Но, заглянув медвежьими глазками в глаза Клима, он хлопнул его по колену и стал рассказывать сам:
— Газету хочу издавать, а? Газету, брат. Попробуем заменить кухонные сплетни организованным общественным мнением.
Через несколько минут, перекатив в столовую круглую тушу свою, он, быстро размешивая ложкой чай в стакане, кричал:
— Что такое для нас, русских, социальная эволюция? Это — процесс замены посконных штанов приличными брюками…
Климу показалось, что мать ухаживает за Варавкой с демонстративной покорностью, с обидой, которую она не может или не хочет скрыть. Пошумев полчаса, выпив три стакана чая, Варавка исчез, как исчезает со сцены театра, оживив пьесу, эпизодическое лицо.
— Изумительно много работает, — сказала мать, вздохнув. — Я почти не вижу его. Как всех культурных работников, его не любят.

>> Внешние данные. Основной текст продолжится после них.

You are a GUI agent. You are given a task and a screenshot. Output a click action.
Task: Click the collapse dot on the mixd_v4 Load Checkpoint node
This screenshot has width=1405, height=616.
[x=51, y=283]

Вера Петровна долго рассуждала о невежестве и тупой злобе купечества, о близорукости суждений интеллигенции, слушать ее было скучно, и казалось, что она старается оглушить себя. После того, как ушел Варавка, стало снова тихо и в доме и на улице, только сухой голос матери звучал, однообразно повышаясь, понижаясь. Клим был рад, когда она утомленно сказала:
— Я думаю, ты устал?
— Мне бы хотелось пройтись. А ты — не хочешь?

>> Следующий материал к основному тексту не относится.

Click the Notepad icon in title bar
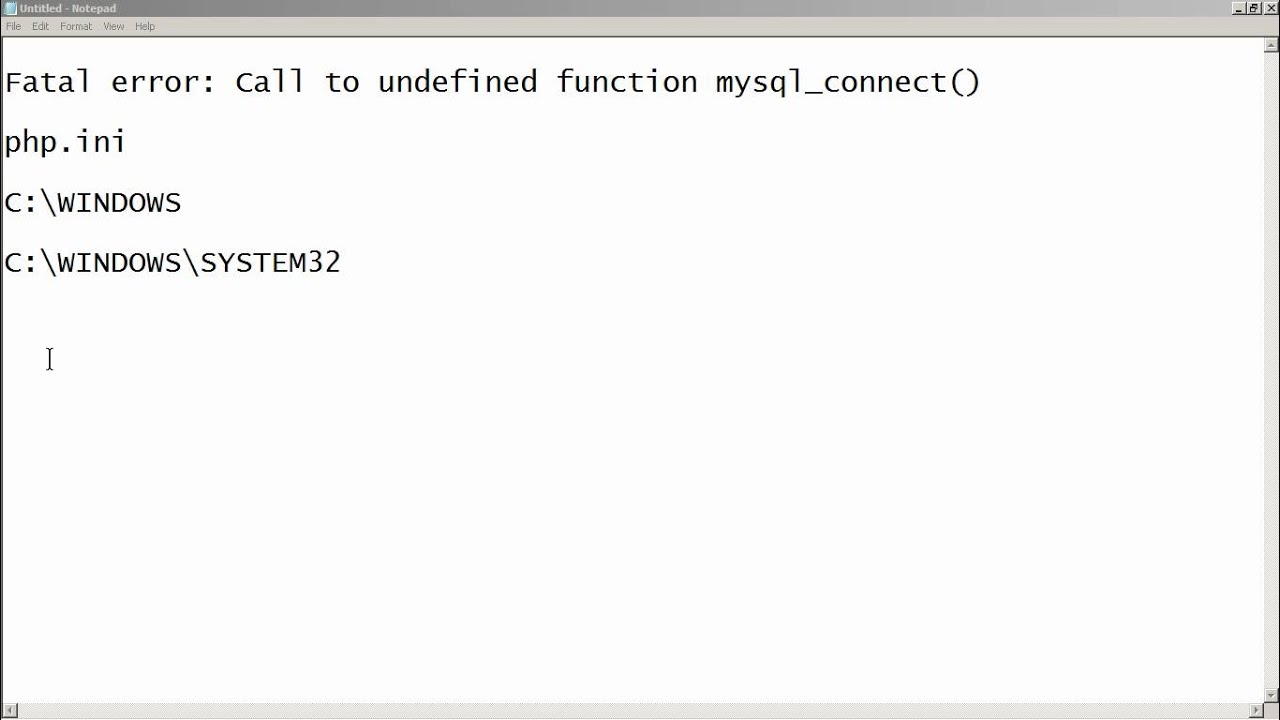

— О, нет, — сказала она, приглаживая пальцами или пытаясь спрятать седые волосы на висках.
Клим вышел на улицу, когда уже стемнело. Деревянные стены и заборы домов еще дышали теплом, но где-то слева всходила луна, и на серый булыжник мостовой ложились прохладные тени деревьев. Стекла окон смазаны желтым жиром огня, редкие звезды — тоже капельки жирного пота. Дома приплюснуты к земле, они, казалось, незаметно тают, растекаясь по улице тенями; от дома к дому темными ручьями текут заборы. В городском саду, по дорожке вокруг пруда, шагали медленно люди, над стеклянным кругом черной воды лениво плыли негромкие голоса. Клим вспомнил книги Роденбаха, Нехаеву; ей следовало бы жить вот здесь, в этой тишине, среди медлительных людей.

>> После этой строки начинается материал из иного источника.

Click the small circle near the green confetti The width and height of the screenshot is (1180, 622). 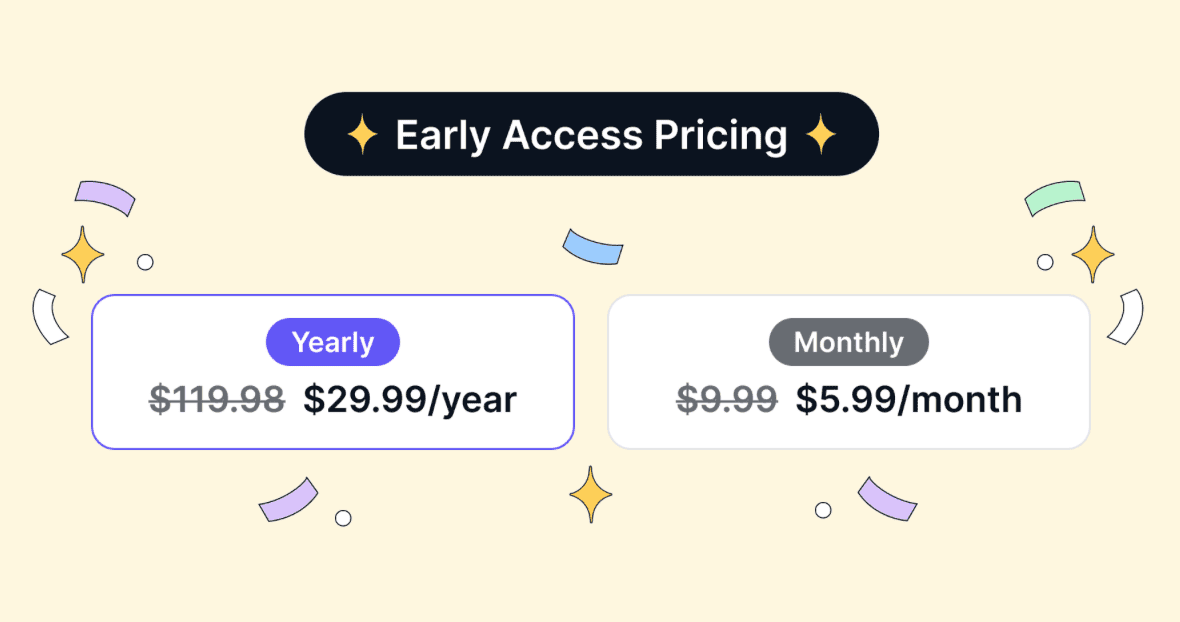pos(1045,262)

Он сел на скамью, под густой навес кустарника; аллея круто загибалась направо, за углом сидели какие-то люди, двое; один из них глуховато ворчал, другой шаркал палкой или подошвой сапога по неутоптанному, хрустящему щебню. Клим вслушался в монотонную воркотню и узнал давно знакомые мысли:
— Он, как Толстой, ищет веры, а не истины. Свободно мыслить о истине можно лишь тогда, когда мир опустошен: убери из него всё — все вещи, явления и все твои желания, кроме одного: познать мысль в ее сущности. Они оба мыслят о человеке, о боге, добре и зле, а это — лишь точки отправления на поиски — вечной, все решающей истины…
— У вас нет целкового? — спросил кисленький голос Дронова.
Клим Самгин встал, желая незаметно уйти, но заметил, по движению теней, что Дронов и Томилин тоже встали, идут в его сторону. Он сел, согнулся, пряча лицо.
— У меня нет целкового, — сказал Томилин тем же тоном, каким говорил о вечной истине.
Не поднимая головы, Клим посмотрел вслед им. На ногах Дронова старенькие сапоги с кривыми каблуками, на голове — зимняя шапка, а Томилин — в длинном, до пят, черном пальто, в шляпе с широкими полями. Клим усмехнулся, найдя, что костюм этот очень характерно подчеркивает странную фигуру провинциального мудреца. Чувствуя себя достаточно насыщенным его философией, он не ощутил желания посетить Томилина и с неудовольствием подумал о неизбежной встрече с Дроновым.